Document excerpt ::
☆ ☆ ☆
"For starters, notice all the developments in the marketplace that neut activists feel obliged to be outraged about, which they imagined the government could stop. Netflix continues to be dunned for interconnection fees by big cable operators. This is a terrible offense against net neutrality, we’re told, except that it undoubtedly helped to incentivize Netflix’s recent project to reduce the burden of its video on the Internet by 20% without hurting video quality.
Ditto the zero-rating plans put forward by wireless operators like T-Mobile, Verizon and AT&T, allowing some data to pass through to users without being subject to data caps. Net neuts are enraged even as these plans help to make video affordable on wireless.
We come to the most bizarre case of net neuties making lemons out of lemonade. A Pew survey finds a small but absolute drop in the number of American households subscribing to fixed broadband. Now, no WSJ reader would be so incautious as to conclude the value of the Internet must therefore be falling for many Americans—it costs too much, who needs it!
☆ ☆ ☆
Supplied data ::
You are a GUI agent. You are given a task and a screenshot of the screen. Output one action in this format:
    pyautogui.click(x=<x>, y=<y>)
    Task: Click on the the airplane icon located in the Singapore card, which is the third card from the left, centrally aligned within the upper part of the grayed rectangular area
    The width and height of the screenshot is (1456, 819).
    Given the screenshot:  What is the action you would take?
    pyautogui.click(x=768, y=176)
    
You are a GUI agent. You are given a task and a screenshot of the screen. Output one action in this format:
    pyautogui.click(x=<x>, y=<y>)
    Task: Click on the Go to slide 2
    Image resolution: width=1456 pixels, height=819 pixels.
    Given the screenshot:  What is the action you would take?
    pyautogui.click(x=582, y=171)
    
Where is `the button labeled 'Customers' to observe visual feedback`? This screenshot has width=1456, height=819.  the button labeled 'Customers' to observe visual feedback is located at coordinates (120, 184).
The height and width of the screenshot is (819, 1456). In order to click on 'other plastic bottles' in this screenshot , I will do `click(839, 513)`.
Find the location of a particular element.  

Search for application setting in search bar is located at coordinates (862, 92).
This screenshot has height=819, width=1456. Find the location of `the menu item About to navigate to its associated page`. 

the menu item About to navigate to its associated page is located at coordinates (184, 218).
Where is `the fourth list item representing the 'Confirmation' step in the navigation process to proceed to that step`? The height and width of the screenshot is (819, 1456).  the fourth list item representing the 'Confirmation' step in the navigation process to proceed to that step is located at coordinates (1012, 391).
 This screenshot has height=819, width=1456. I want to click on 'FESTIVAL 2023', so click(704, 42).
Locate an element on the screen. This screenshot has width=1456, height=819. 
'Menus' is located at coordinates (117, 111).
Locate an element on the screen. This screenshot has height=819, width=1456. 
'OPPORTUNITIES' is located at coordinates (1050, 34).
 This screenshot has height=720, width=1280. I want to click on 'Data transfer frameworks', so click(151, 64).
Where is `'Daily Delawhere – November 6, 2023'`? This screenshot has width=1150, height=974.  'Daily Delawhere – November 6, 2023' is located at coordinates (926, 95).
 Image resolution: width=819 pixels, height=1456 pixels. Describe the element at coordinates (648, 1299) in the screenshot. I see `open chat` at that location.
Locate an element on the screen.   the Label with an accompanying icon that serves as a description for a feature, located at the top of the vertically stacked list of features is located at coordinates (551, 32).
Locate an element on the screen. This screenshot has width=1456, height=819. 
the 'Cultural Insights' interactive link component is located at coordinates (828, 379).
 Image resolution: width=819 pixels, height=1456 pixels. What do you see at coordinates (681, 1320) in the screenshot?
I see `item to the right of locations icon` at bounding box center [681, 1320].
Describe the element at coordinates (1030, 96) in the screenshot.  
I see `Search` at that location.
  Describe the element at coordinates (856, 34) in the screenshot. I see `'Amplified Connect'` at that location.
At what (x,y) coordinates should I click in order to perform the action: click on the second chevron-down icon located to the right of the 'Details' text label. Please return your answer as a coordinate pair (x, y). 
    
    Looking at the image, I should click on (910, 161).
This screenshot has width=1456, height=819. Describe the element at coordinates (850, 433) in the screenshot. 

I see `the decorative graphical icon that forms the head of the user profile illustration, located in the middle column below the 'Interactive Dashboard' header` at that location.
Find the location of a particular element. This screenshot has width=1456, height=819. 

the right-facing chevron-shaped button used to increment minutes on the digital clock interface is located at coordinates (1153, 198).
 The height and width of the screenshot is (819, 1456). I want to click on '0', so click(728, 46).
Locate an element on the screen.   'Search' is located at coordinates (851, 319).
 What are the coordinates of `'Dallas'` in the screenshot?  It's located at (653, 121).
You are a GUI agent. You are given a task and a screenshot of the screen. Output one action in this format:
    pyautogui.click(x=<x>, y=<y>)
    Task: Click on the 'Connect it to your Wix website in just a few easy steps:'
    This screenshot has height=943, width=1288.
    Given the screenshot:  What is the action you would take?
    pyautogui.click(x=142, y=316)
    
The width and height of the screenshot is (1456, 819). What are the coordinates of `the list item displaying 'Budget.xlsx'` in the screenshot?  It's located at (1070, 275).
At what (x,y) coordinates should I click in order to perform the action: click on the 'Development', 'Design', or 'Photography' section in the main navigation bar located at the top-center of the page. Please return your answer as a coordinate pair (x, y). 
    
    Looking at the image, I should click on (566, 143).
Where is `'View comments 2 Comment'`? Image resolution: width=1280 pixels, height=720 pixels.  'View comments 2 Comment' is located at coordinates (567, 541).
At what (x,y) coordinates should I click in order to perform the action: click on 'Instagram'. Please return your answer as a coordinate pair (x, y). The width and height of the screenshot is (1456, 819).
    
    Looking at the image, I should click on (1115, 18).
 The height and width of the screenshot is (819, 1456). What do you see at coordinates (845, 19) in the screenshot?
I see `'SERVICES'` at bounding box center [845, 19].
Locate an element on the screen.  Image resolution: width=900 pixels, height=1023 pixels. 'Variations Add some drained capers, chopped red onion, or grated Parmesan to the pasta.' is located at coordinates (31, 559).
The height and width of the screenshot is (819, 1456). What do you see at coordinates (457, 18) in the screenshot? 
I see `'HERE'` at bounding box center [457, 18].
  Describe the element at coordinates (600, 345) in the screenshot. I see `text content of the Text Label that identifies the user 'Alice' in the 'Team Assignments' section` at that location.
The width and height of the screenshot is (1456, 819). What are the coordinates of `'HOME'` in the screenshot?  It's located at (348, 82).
☆ ☆ ☆
Objectives ::
**1)** Answer these questions from the net neutrality passage:
(a) By what percentage does Netflix's recent project reduce the burden of its video on the Internet?
(b) Which wireless operators are named as offering zero-rating plans?
(c) What did the Pew survey find?
**2)** In the records, rewrite the part that runs from the first line through the line containing "coordinates (120, 184).", changing "GUI agent" to "screen agent" and leaving everything else as it is. Return only that part.

Per-task answers ::
**1)**
(a) 20%
(b) T-Mobile, Verizon and AT&T
(c) A small but absolute drop in the number of American households subscribing to fixed broadband

**2)**
You are a screen agent. You are given a task and a screenshot of the screen. Output one action in this format:
    pyautogui.click(x=<x>, y=<y>)
    Task: Click on the the airplane icon located in the Singapore card, which is the third card from the left, centrally aligned within the upper part of the grayed rectangular area
    The width and height of the screenshot is (1456, 819).
    Given the screenshot:  What is the action you would take?
    pyautogui.click(x=768, y=176)
    
You are a screen agent. You are given a task and a screenshot of the screen. Output one action in this format:
    pyautogui.click(x=<x>, y=<y>)
    Task: Click on the Go to slide 2
    Image resolution: width=1456 pixels, height=819 pixels.
    Given the screenshot:  What is the action you would take?
    pyautogui.click(x=582, y=171)
    
Where is `the button labeled 'Customers' to observe visual feedback`? This screenshot has width=1456, height=819.  the button labeled 'Customers' to observe visual feedback is located at coordinates (120, 184).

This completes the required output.